After initially hiding this discrepancy from my younger, full-of-life girlfriend (because what kind of anxious joy-kill doesn’t like massages?) I have in recent years just stopped going with her. One of many slow, small compromises. But I said yes to this one. I’d thought booking a couple’s massage was exactly the kind of thing the new Cool Island Holiday Boyfriend I’d promised to transform into would do.
SJ even made a point of saying, multiple times today, that I should only actually come if I really thought I could enjoy it. This was, of course, a trap. My only possible option was to push through and do the thing, to prove how cool and un-anxious I now was.
As I’d hobbled out of the gorgeously arranged, flower-filled post-massage bath we’d just shared, convinced they’d done something irreversible to my now inflamed lower back, things went downhill quickly.
I told you not to come if you couldn’t relax! SJ continues, the anger now returning through the tears, the truck still bouncing in three directions at once.
From the sunken place within, I manage to swallow my first response (I did this for you AND I MIGHT BE PERMANENTLY INJURED) and instead hear my voice in that weird polite tone again, asking, Could you try using the Feedback Wheel? The Feedback Wheel is something we’ve been working on with our couple’s therapist. SJ does not try using the Feedback Wheel. To her credit, though, she does take a breath before her next sentence.
Her shoulders slump. After five seconds that feel like an hour, she says in an awfully tired voice, I just don’t know how to do this Graham.
The taxi-truck slams to a halt.
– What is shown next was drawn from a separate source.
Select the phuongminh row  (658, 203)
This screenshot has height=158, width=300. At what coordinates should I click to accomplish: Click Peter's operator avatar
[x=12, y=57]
I catch myself against the hard metal cab of the truck and scramble down the single step to the road where SJ is already waiting, sarong perfectly unruffled.
Shall we get a drink then? I offer, unsure of anything else I could possibly say. We head in silence to our island local, where god knows what awful ‘what happens next’ conversation awaits us. I think of our flights home, still ten days away, trying to calculate how bad the change-of-booking cost might be if one of us goes home early.
This spontaneous Bali getaway was meant to be about convincing my brilliant, lovely girlfriend of six years that we were ready to take the next step together. Marriage, sure, but I mean the really big step. Kids.
Step One of my plan was to show SJ I’m a good bet to take on major, stressful new life challenges with. That I am normal, relaxed, the kind of person who can have fun on a holiday. The only problem is that I am precisely none of those things, and I’m starting to get the strong impression she might be onto that.